**Problem statement**
All lines in the data bearing the string "above" should be identified and copied.

━━━━━ Records for the task ━━━━━

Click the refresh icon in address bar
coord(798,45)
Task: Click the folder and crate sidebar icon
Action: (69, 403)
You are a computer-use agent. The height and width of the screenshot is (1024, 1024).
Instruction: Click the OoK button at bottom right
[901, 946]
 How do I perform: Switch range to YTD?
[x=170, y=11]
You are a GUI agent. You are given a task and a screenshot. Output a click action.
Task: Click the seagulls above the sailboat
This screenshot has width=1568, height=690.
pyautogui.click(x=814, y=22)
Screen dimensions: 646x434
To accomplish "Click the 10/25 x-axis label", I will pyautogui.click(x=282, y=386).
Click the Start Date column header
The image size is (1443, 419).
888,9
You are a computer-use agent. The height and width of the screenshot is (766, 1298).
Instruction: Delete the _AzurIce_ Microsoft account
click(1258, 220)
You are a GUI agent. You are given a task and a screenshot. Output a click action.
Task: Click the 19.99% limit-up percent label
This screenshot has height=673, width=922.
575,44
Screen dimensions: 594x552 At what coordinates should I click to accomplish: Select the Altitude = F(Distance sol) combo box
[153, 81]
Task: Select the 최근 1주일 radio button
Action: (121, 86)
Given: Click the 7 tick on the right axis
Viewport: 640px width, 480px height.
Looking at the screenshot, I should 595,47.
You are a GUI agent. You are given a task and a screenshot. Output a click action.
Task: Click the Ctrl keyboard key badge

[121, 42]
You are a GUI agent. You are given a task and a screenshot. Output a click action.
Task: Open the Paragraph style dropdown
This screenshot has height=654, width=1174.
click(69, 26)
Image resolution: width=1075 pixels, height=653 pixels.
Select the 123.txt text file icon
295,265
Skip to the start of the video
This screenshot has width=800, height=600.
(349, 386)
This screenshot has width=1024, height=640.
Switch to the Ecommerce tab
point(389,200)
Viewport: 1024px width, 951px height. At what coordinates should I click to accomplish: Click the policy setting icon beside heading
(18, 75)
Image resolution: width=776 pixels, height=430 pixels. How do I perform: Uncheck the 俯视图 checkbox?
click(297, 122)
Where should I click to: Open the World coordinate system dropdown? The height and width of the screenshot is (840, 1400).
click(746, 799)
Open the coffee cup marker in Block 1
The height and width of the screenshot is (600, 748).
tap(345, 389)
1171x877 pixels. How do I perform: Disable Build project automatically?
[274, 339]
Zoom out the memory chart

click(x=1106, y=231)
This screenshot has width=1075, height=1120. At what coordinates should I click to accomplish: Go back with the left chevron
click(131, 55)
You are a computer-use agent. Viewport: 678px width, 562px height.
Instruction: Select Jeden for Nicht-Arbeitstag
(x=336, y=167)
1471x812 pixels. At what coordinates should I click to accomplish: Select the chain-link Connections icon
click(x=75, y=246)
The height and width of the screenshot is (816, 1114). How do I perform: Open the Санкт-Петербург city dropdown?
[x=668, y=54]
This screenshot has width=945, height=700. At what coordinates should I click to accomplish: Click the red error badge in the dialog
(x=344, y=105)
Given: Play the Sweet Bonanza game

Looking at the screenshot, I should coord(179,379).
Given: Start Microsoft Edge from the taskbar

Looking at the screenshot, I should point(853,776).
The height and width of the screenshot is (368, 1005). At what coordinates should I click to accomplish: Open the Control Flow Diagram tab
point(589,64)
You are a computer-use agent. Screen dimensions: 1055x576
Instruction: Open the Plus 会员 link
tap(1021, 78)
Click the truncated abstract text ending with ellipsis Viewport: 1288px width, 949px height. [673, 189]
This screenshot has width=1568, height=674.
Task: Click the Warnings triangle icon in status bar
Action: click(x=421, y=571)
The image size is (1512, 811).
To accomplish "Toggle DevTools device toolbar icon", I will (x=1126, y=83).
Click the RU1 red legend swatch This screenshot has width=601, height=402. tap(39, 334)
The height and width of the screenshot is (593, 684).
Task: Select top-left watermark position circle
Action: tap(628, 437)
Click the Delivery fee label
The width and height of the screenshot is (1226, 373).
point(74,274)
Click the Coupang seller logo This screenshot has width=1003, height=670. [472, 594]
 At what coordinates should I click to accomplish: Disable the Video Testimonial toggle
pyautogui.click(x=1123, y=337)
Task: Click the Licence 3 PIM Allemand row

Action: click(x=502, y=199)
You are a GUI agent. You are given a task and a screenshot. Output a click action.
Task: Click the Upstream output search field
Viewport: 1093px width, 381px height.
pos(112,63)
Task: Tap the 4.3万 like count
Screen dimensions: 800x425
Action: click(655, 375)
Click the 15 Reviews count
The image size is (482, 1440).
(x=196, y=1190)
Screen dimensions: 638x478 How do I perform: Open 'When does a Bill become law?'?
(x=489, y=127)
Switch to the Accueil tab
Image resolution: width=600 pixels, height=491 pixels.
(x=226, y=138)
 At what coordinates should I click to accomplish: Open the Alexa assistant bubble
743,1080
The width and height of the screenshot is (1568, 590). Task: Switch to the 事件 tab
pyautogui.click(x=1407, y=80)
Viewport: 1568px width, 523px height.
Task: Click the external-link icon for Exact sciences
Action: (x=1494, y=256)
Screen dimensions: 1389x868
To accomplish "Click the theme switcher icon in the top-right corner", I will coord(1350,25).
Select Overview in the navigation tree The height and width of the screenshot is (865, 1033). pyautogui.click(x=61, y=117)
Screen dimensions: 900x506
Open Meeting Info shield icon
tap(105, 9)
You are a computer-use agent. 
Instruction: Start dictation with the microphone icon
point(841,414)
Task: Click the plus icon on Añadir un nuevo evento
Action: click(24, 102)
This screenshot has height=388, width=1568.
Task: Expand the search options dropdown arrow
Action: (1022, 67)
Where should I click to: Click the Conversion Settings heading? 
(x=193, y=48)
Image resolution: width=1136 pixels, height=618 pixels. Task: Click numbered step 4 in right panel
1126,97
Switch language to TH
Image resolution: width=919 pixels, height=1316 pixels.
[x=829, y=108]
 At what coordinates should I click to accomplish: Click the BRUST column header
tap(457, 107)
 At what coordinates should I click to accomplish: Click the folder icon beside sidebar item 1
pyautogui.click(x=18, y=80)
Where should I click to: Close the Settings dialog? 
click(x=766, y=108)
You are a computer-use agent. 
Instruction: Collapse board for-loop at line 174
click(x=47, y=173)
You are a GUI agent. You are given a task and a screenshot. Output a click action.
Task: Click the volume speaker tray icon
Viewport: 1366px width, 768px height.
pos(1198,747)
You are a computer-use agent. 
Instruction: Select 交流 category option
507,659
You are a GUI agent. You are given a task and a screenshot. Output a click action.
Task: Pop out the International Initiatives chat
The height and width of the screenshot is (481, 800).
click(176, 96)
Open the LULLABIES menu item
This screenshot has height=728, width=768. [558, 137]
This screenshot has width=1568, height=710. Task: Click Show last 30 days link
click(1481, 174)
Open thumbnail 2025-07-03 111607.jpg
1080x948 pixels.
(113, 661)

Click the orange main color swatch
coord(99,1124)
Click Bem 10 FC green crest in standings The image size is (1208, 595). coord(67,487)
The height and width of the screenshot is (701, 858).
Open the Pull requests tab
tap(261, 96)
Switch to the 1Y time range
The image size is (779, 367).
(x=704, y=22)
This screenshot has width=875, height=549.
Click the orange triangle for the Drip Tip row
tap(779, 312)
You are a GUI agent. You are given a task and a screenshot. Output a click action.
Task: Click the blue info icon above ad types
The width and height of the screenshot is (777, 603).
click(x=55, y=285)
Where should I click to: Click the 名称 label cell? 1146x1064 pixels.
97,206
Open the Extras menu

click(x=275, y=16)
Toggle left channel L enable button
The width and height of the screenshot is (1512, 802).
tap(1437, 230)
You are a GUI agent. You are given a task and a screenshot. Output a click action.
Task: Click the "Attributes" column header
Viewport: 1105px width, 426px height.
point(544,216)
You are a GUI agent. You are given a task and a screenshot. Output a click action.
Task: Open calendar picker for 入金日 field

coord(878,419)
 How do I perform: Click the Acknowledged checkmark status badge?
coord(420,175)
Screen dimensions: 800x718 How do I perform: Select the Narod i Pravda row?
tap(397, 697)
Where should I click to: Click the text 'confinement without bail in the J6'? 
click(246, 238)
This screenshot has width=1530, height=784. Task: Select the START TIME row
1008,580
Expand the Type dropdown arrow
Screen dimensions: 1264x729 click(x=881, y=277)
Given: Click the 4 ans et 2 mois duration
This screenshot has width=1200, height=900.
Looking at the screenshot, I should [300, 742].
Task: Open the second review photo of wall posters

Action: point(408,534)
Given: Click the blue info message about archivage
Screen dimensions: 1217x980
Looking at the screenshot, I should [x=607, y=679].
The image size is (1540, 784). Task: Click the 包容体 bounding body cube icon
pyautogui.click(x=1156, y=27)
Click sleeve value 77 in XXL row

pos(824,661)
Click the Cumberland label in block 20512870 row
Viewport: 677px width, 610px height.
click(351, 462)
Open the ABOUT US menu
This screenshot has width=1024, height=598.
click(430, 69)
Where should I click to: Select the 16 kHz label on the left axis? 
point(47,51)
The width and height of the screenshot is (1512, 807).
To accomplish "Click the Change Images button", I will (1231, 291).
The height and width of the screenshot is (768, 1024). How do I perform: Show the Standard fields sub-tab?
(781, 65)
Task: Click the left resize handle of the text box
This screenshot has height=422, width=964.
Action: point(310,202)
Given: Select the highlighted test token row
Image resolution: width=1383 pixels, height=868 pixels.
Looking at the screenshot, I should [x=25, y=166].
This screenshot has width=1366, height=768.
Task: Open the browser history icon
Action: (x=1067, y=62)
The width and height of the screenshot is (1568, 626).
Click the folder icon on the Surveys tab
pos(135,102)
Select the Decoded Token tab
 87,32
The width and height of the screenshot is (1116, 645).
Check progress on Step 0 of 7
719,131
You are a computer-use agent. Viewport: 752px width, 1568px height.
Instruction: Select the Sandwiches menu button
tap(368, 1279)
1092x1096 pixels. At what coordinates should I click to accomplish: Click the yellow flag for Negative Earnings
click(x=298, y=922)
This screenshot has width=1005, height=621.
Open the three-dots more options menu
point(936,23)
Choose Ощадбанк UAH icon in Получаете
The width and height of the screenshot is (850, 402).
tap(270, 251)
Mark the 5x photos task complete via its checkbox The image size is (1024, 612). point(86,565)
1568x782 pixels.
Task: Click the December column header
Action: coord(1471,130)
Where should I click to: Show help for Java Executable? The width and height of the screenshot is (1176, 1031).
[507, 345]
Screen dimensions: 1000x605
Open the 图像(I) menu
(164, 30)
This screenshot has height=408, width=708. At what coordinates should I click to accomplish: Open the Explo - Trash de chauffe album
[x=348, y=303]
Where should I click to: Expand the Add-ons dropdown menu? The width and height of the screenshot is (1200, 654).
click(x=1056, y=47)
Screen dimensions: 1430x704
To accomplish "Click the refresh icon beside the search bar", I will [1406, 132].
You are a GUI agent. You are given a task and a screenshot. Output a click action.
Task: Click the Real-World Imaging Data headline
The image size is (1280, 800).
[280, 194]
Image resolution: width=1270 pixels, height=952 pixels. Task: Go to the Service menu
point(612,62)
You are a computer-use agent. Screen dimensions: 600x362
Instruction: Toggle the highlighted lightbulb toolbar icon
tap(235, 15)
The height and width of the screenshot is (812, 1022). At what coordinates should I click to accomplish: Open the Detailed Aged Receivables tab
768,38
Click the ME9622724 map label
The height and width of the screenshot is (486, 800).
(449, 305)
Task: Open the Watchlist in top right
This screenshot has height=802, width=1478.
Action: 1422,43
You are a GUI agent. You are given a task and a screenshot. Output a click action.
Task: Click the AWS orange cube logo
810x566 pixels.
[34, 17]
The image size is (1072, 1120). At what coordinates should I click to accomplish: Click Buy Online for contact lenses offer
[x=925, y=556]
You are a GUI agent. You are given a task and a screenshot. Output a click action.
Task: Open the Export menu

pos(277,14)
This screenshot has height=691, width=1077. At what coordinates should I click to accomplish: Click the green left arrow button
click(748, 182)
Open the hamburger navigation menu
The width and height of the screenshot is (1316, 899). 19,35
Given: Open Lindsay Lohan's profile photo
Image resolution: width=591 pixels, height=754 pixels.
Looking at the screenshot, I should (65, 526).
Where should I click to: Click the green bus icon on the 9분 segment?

━━━━━

**Solution**
Task: Click the seagulls above the sailboat
Task: Click the blue info icon above ad types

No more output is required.